Нет, философы — как и все люди на свете — думают в первую очередь о себе.
А думая о себе, человек приходит к неоригинальному выводу: он должен выглядеть в своих глазах и в глазах других людей достойно. Встречают по одежке, провожают по уму — то есть сразу же за критическим осмотром гардероба следуют требования к интеллектуальному дресс — коду. Ты должен предъявить свой умопостигаемый образ, который может устроить окружающих. По этой причине даже ребенок из детского сада каждый день сочиняет себе жизнь, изображая себя человеком достойным, а остальных вполне симпатичными либо крайне неприятными мальчиками и девочками (в зависимости от того, как они повели себя с ним). У лиц невысокого умственного развития эта привычка выдумывать себя и мир остается в детском виде до глубокой старости. Она выступает в неприкрытом виде. Эти люди ничуть не скрывают, что есть два типа фотографий, интересные и неинтересные, на которых их нет.
Однако и лица с высоким интеллектом никогда не отказываются от привычки придумывать себя окончательно. Просто они подают себя куда более солидно и утонченно. Картины, которые они рисуют, куда более масштабны. Существо простодушное способно нарисовать только свой красочный портрет в окружении шаржей на окружающих. Интеллектуал высокой пробы рисует панорамные полотна, изображающие мир до самого горизонта. Да что там говорить — не просто окружающий мир, но и весь космос, всю Вселенную.
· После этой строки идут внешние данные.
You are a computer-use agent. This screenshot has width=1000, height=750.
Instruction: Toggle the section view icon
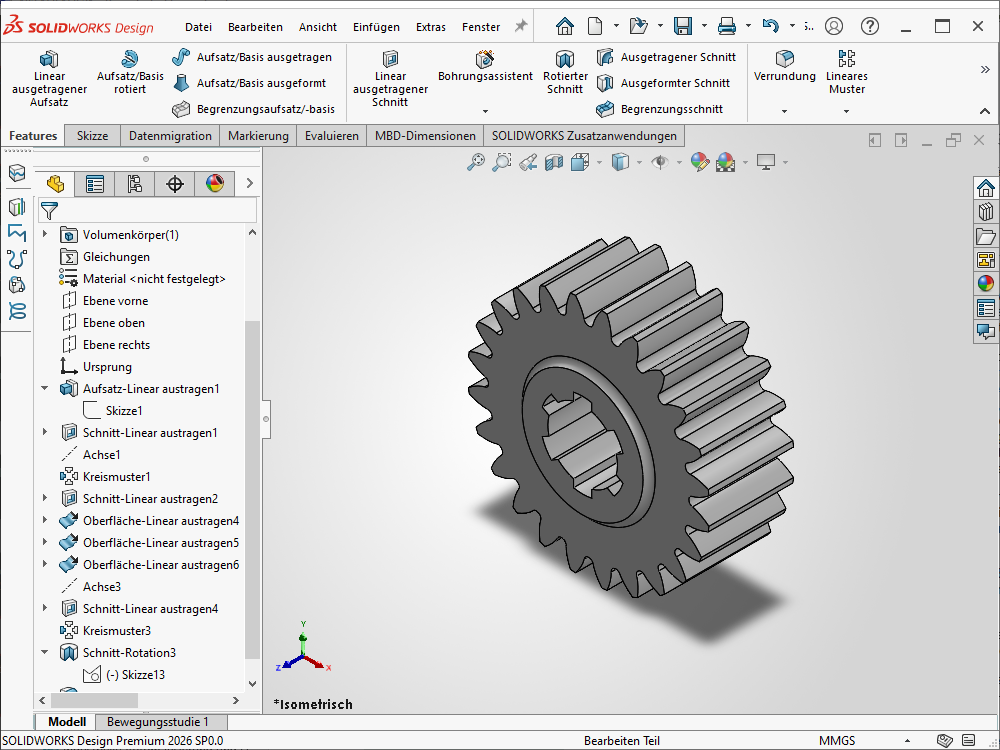(554, 161)
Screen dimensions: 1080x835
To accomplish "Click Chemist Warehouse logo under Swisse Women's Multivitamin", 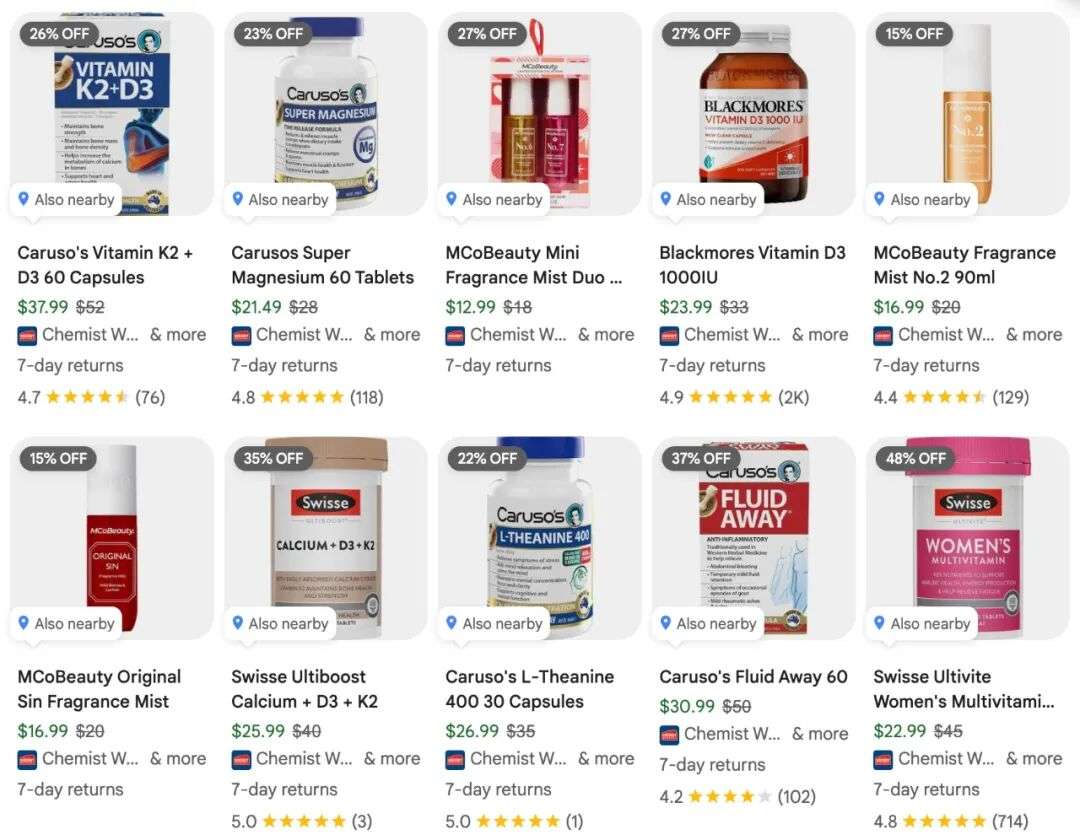I will click(x=882, y=760).
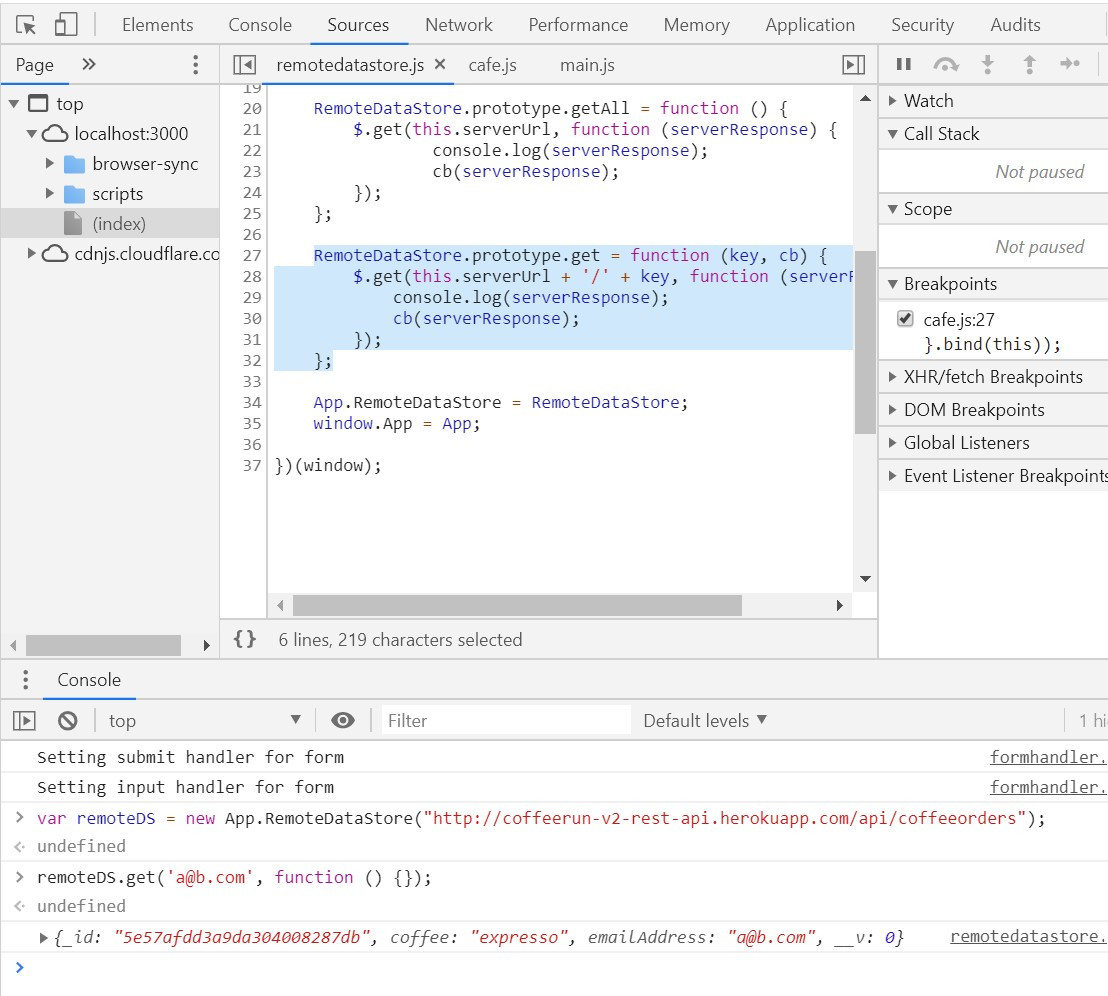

Конечно же, на этой панораме изображены и другие люди, но центром мироздания выступает именно интеллектуал — философ. Только его отличает правильный взгляд на вещи; все остальные видят их однобоко, не под тем углом, искаженносубъективно. Мир изображается на панораме таким, что весь смысл этого мира подвигает человека разумного к совершенно определенным поступкам. Философия такого человека представляет собой описание мира с позиций его самого — образцового человека, находящегося в центре мира. Из того, как изображен мир, вытекает неукоснительная правота его, философа, вкусов, принципов и поступков. Если мир таков, достойный человек может поступать в нем только так, и никак иначе. Панорама космоса оборачивается вполне определенной этикой, а образцовым человеком — человеком вообще, носителем общечеловеческих ценностей и т. п. — оказывается именно философ, нарисовавший панораму мира. Из его картины следует, что именно он находится в центре мироздания, а из центра всегда лучше видно, как следует поступать на периферии. Значит, ему, философу, волей — неволей приходится подавать пример всему человечеству: «Делай, как я!».
Не надо думать, что такая философия создается мыслителем в первую очередь для навязывания окружающим. Нет. Она создается, в первую очередь, для собственного потребления. (Вспомните свои выдумки о мире в детском саду: в те времена вас интересовали только вы сами, и вы, не скрываясь, выдумывали мир, подходящий вам).
Философия, созданная философом, это, в первую очередь, его карта, обрисовывающая его театр боевых действий, а любая такая карта рисуется с точки зрения победителя. Философия, созданная философом, — его оправдание, его способ возвысить себя. Это тонкое искусство состоит в том, что философ описывает правила устройства космоса, истории им культуры так, что по этим правилам выигравшим оказывается именно он. Все остальные только думают, что они выиграли — и ошибаются.
80
Мы говорим не об ученических работах, которые пишутся в подражание кому‑то, а о собственных, оригинальных учениях.